Look through the records below for the line with "Toggle the NOISE indicator button" and the line with "You are a computer-use agent. Screen", then return those lines and all lines between, exactly.

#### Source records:
****************************************

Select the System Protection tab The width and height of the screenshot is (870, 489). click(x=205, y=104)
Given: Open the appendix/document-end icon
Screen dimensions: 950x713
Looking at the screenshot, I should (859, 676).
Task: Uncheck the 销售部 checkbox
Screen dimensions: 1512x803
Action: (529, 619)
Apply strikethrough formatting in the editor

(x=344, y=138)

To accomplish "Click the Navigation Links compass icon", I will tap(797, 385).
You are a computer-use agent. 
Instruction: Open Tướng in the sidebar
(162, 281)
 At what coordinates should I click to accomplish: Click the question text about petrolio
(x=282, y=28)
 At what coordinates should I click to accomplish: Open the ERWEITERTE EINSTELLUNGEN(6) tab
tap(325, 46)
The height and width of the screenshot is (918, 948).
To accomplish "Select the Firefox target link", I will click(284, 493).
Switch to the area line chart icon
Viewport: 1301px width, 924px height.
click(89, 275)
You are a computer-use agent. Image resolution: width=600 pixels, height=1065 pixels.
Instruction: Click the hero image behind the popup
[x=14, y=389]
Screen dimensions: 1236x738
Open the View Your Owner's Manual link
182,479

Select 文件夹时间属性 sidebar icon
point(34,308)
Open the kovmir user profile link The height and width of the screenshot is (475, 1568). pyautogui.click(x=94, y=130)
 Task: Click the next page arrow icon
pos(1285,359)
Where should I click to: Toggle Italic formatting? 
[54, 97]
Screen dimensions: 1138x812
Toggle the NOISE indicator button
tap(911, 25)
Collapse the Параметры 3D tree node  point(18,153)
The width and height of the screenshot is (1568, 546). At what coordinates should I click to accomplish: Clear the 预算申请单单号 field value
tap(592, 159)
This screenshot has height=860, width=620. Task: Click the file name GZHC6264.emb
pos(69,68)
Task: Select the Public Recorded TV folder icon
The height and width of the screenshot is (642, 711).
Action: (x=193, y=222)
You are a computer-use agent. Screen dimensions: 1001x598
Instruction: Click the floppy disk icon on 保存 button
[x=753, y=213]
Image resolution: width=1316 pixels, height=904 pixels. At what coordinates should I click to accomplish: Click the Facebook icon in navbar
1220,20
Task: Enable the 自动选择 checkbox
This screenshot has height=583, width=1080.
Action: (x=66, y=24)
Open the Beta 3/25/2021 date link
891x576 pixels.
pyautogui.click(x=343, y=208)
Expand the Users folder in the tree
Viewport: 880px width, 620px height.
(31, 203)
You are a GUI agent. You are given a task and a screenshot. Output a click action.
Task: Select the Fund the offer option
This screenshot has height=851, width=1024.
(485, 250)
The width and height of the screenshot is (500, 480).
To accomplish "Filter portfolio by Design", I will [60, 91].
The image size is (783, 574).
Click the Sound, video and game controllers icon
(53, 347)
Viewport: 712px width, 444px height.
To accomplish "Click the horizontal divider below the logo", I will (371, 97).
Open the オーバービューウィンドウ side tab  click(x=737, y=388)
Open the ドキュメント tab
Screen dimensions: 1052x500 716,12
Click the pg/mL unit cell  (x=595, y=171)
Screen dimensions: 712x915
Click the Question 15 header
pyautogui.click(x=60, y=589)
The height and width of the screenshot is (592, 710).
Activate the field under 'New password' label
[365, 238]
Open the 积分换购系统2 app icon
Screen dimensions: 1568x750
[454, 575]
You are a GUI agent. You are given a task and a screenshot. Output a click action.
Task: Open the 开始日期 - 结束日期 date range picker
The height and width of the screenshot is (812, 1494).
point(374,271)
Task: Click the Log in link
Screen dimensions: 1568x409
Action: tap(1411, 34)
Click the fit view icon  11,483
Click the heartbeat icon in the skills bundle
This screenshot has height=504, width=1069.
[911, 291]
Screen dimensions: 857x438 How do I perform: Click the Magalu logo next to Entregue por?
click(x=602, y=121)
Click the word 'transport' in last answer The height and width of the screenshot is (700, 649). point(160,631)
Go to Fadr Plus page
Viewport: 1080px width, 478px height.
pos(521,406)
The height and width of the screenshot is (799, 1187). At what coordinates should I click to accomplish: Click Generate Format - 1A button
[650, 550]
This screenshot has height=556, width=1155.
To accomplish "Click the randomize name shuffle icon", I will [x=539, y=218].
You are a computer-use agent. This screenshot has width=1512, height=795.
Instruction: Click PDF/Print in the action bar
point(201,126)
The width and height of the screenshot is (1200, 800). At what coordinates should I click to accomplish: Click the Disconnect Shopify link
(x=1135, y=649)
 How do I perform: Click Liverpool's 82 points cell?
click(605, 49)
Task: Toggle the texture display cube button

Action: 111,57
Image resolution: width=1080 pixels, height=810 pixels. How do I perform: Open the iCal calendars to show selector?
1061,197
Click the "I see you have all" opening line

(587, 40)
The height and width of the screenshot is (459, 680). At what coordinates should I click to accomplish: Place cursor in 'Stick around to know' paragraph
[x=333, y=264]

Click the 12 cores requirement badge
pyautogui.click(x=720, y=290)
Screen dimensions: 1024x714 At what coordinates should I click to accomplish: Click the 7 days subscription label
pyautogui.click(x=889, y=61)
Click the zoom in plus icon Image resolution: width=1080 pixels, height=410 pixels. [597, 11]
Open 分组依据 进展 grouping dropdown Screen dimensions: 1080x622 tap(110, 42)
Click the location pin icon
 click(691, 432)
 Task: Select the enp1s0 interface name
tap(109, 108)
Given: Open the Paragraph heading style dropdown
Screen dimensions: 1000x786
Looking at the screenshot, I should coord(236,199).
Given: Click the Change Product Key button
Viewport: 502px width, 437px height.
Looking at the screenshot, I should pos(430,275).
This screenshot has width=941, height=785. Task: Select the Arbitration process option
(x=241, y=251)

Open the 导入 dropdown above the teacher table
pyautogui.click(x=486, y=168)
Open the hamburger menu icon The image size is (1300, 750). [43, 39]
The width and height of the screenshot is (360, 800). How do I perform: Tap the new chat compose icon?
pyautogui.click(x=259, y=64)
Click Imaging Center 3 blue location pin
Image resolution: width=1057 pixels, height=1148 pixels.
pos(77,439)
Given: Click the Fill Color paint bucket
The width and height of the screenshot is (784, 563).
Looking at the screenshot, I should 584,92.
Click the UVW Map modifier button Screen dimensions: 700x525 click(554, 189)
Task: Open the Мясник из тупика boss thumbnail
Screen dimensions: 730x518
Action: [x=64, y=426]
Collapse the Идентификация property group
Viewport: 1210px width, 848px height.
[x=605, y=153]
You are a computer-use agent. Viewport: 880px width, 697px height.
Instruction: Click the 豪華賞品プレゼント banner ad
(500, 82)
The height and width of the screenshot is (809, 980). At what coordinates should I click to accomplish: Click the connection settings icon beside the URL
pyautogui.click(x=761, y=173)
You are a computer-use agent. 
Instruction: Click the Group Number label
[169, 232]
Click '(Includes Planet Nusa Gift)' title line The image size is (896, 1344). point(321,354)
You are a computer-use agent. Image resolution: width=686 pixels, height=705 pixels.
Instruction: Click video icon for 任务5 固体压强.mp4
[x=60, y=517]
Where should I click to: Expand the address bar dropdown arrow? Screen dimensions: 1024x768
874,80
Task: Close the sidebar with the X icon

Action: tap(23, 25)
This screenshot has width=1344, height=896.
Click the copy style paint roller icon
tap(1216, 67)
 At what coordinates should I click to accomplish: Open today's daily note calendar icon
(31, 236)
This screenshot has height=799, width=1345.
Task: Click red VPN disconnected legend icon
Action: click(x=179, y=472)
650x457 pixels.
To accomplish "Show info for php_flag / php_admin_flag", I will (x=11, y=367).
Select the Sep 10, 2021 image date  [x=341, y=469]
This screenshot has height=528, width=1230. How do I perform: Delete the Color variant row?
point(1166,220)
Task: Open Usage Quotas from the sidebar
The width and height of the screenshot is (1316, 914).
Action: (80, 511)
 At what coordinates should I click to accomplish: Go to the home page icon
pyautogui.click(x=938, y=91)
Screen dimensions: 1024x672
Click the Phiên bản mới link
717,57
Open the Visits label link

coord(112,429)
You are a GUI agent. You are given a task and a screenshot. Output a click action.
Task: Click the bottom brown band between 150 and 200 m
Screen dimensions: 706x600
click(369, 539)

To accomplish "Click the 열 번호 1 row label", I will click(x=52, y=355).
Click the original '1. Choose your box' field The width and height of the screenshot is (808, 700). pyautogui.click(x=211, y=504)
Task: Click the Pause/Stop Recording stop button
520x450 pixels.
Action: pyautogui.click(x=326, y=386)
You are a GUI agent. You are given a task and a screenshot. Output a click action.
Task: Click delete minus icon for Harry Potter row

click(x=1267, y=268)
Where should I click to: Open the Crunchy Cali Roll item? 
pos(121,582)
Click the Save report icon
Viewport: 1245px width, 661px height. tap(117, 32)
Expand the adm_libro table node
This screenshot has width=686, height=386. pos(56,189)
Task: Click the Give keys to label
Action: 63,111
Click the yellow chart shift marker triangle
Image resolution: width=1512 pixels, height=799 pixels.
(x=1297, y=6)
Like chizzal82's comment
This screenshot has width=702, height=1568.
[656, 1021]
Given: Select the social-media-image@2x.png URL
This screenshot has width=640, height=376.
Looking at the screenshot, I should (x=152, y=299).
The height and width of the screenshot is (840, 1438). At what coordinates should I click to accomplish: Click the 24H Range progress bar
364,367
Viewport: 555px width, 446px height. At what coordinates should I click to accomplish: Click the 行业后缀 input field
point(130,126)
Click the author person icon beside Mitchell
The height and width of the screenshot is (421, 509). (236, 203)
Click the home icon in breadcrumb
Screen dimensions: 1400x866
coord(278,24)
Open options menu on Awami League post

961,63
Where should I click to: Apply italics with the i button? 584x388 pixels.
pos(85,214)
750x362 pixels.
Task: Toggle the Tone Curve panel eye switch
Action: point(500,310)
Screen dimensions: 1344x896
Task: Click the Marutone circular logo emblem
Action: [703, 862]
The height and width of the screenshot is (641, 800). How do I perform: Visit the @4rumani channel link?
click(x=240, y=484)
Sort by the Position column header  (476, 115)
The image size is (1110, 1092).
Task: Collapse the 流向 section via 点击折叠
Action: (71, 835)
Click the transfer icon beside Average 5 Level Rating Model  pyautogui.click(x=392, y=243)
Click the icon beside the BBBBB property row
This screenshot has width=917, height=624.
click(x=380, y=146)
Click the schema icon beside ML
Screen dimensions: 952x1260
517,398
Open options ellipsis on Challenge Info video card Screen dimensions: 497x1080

****************************************

#### Answer section:
Toggle the NOISE indicator button
tap(911, 25)
Collapse the Параметры 3D tree node  point(18,153)
The width and height of the screenshot is (1568, 546). At what coordinates should I click to accomplish: Clear the 预算申请单单号 field value
tap(592, 159)
This screenshot has height=860, width=620. Task: Click the file name GZHC6264.emb
pos(69,68)
Task: Select the Public Recorded TV folder icon
The height and width of the screenshot is (642, 711).
Action: (x=193, y=222)
You are a computer-use agent. Screen dimensions: 1001x598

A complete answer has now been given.